Das niedlichste Kätzchen der Welt hielt sie davon ab, ein Kater 70 Tage alt, weiß, mittellanges Fell. So einen Jungen hätte sie gern gehabt. Das Kätzchen kuschelte sich an sie und miaute. Der Regen peitschte auf das Fensterglas, ein Fenster war halboffen, das Wasser lief auf den dicken grauen Teppich. Killian schloss das Fenster und setzte sich neben ihr Bett. Ein feiner, verwöhnter Junge, aber nicht unschuldig.
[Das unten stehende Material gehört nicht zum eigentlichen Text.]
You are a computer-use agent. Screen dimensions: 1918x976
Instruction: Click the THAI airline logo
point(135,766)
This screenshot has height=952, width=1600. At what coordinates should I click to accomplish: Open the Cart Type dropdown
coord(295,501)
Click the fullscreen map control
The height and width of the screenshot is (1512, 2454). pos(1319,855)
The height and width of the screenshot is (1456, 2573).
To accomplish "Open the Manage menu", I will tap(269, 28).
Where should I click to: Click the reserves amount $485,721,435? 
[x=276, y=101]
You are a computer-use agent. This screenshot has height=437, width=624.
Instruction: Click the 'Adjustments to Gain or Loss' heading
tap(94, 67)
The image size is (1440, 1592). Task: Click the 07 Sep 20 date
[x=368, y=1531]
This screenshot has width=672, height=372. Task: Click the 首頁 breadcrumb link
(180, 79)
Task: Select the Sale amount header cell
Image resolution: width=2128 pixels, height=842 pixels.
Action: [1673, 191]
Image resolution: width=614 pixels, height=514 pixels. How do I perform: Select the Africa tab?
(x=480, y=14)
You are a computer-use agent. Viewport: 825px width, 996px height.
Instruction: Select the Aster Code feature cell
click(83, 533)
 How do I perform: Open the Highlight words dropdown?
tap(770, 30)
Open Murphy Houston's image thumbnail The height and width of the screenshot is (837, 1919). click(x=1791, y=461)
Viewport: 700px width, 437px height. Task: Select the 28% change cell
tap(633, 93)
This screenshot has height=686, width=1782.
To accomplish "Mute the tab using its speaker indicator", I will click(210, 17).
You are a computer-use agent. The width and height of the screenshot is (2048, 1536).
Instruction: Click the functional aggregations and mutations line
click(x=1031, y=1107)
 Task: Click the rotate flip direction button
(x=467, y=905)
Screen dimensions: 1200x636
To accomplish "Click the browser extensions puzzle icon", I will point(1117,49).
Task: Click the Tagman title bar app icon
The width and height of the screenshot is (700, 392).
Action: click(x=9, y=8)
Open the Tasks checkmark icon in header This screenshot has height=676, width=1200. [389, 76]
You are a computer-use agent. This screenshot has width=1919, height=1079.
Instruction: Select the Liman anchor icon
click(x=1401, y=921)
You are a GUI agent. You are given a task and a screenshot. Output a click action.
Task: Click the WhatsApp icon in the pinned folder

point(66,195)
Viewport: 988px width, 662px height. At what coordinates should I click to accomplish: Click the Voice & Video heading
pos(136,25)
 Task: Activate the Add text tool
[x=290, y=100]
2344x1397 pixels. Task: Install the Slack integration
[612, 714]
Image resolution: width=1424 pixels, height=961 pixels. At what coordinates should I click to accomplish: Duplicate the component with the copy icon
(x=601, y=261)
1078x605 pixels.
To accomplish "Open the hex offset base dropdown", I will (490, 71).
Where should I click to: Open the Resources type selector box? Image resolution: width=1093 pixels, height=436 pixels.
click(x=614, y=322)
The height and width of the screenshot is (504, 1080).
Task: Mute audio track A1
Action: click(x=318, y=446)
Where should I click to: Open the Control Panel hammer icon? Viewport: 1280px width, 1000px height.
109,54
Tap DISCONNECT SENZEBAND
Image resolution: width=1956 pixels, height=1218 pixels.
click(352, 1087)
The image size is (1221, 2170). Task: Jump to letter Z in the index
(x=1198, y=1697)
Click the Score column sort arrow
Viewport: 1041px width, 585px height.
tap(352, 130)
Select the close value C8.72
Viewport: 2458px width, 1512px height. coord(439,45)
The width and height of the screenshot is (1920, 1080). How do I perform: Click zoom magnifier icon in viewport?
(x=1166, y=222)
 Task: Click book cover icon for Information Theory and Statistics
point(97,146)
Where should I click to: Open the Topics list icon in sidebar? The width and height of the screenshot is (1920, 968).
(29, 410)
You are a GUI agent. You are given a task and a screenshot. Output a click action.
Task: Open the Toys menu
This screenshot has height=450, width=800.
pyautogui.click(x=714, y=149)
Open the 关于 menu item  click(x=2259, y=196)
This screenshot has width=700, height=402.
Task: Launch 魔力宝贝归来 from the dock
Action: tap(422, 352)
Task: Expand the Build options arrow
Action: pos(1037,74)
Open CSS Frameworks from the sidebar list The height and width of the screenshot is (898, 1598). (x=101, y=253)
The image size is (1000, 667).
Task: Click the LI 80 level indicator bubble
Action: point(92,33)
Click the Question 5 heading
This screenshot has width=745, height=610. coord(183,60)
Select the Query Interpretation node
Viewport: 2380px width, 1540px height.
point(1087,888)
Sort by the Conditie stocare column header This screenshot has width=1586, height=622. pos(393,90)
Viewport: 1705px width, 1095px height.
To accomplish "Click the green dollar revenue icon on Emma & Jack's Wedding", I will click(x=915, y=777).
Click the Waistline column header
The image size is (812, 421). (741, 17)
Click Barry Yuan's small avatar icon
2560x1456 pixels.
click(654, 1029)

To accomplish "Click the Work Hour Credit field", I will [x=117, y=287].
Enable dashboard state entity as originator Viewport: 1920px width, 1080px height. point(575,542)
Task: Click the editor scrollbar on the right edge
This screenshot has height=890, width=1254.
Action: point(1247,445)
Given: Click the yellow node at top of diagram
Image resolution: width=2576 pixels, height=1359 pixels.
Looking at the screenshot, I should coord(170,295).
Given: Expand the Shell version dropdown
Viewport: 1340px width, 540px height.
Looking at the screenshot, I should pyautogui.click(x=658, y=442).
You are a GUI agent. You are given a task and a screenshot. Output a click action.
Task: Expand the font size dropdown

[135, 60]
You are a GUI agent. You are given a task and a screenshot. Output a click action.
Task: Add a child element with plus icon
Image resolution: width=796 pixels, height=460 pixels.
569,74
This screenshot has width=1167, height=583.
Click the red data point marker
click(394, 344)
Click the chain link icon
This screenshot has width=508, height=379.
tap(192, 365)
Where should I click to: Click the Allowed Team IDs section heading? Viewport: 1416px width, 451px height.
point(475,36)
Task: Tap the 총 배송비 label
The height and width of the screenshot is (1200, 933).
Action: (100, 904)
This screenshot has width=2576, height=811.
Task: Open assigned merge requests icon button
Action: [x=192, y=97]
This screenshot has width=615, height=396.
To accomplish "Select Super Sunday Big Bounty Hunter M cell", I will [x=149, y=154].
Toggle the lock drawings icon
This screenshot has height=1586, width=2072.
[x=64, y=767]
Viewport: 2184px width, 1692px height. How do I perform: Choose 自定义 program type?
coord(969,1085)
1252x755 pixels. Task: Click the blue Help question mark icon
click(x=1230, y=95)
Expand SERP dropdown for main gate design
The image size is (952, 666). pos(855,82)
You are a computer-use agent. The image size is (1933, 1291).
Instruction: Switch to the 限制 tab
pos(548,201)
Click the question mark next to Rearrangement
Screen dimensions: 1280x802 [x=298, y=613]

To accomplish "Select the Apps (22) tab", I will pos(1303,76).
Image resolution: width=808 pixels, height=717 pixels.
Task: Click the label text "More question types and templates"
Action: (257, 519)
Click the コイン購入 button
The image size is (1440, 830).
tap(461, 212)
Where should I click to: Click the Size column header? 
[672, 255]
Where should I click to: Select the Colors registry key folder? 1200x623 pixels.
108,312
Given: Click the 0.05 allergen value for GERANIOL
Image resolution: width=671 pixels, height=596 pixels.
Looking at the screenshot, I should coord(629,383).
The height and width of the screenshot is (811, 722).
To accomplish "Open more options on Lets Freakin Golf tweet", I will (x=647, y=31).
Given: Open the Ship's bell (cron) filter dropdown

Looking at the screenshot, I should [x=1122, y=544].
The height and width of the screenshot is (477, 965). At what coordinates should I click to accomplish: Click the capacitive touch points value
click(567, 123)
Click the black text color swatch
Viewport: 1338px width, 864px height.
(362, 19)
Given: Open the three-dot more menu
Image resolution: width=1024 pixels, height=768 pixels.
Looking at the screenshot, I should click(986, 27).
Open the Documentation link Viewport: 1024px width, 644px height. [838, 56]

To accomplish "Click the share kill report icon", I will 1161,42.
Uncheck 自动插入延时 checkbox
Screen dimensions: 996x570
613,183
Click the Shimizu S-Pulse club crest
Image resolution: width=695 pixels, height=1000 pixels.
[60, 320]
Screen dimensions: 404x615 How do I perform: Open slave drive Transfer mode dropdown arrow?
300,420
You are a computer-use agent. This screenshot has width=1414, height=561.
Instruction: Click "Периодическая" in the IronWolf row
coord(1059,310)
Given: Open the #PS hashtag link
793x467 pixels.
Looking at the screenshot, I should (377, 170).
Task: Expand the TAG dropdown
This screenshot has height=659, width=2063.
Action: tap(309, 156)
Sauber, aber nicht rein. "Wie heißt er?" fragte er das Mädchen. "Kitian". "Er ist süß". Sie sah ihn nur kurz mit ihren großen Augen an, dann flossen die Tränen. "Katzen lieben nicht. Er wird dich nich vermissen" sagte Killian. Und sie tun nicht, als ob sie würden, dachte er. "Jede Entscheidung ist die Falsche, nicht wahr?" fragte sie. Er nickte.

Sie nahm das Telefon in ihre kleine zierliche Hand. "Cybert. Wer ist da?" "Ich" flüsterte das zarte Mädchen. "Du willst es wirklich durchziehen? Wie jung bist du, Mäuschen?" "14" hauchte sie in den Hörer. "Ich lasse dich abholen".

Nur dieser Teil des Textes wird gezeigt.